East Atlantic peacock wrasse hide amongst the sea grass and the Mediterranean barracudas patrol in search of tube fish and other small species.
This easy trip will take you alongside the tongue of rock after getting into the water down the steps located close to the yacht club's restaurant. The route takes you towards the sea wall where keeping a distance of some 20 or 30 metres you will see on the sea bed the meadow of Posidonia oceánica that acts like the sea's lung since its capacity of oxygenation is greater that then of forest (1m2 of sea grass can produce up to 14 litres of oxygen) giving us an idea of the quality of the water.
Here the sea grass is abundant and receives the visits of the Salema porgies that feed from its leaves. The sea bed is at a depth of 3 or 4 metres and as you make your way towards the end of the sea wall you will notice areas of sand with some rocks where fish such as Damsels, Combers and Mediterranean Rainbow Wrasse carry out their frenetic activity.

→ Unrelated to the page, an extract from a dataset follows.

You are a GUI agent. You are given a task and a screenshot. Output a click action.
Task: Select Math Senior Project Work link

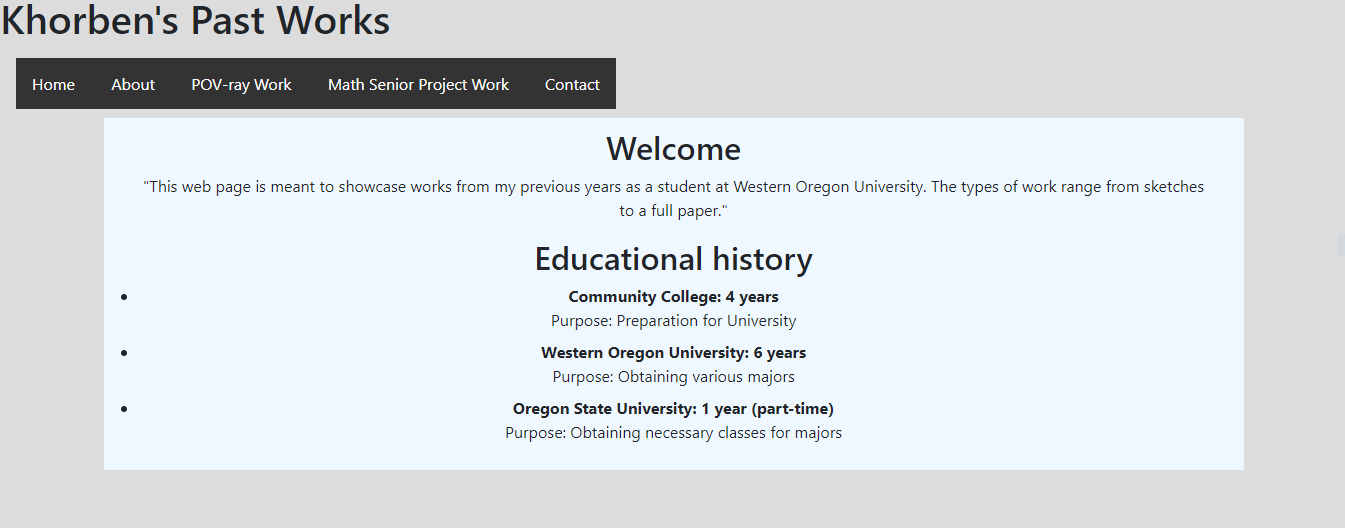point(418,85)
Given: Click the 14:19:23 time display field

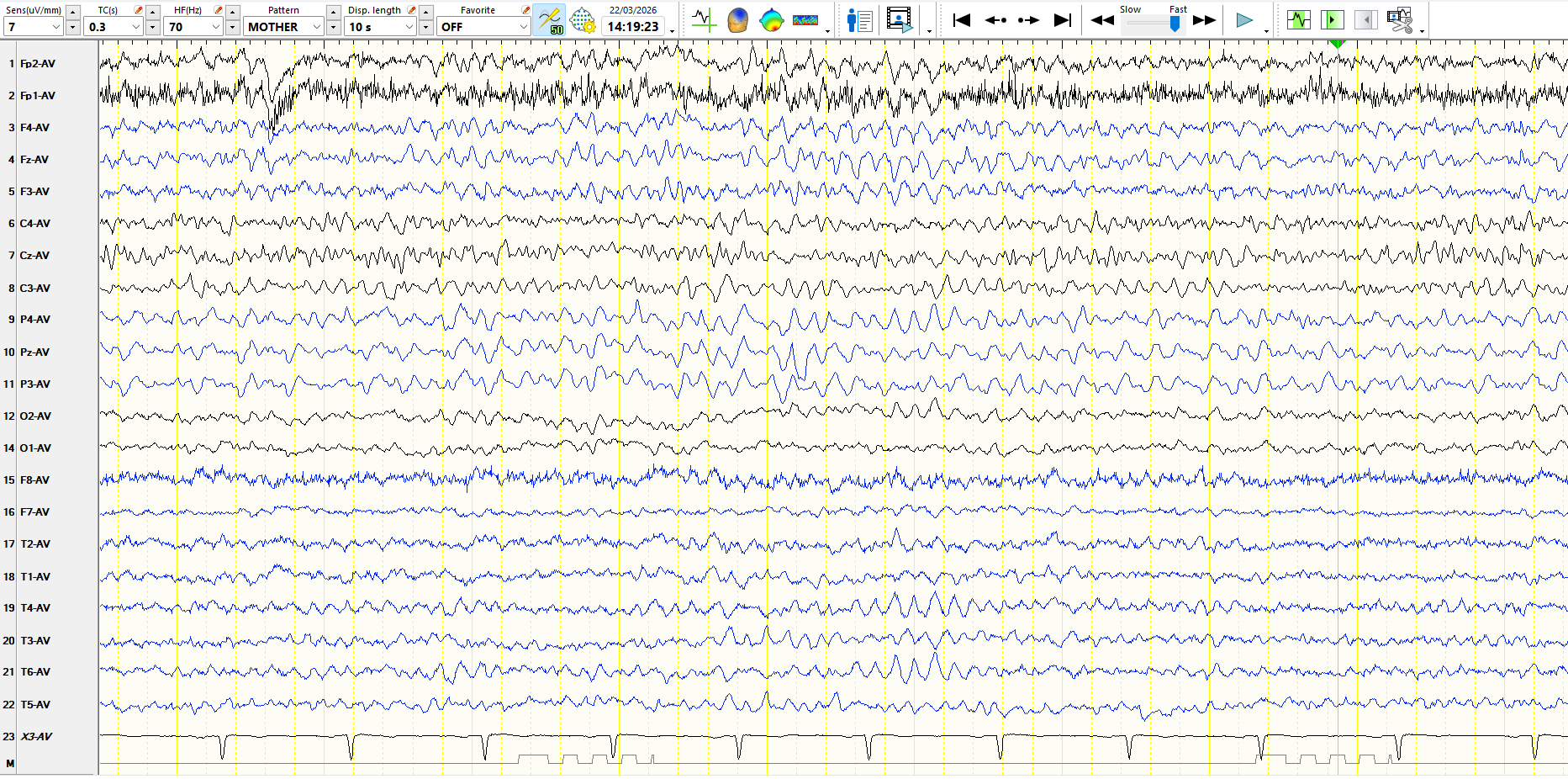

In May and June and the beginning of July you will be able to observe the young Damsel fish that stand out for their intense blue colour that in maturity will darken to the characteristic black. Before you reach the end of the sea wall you will turn back going closer to view the rocky sea bed that in places is a sheer wall and other adopts curious forms or rounded pebbles that make this sea bed unusually luminous. Amongst the rocks you might find one of the small octopi that hide in the shadows waiting for their prey.
There are abundant small fish that are permanent proof of life and activity in this refreshing journey over Benissa's blue water.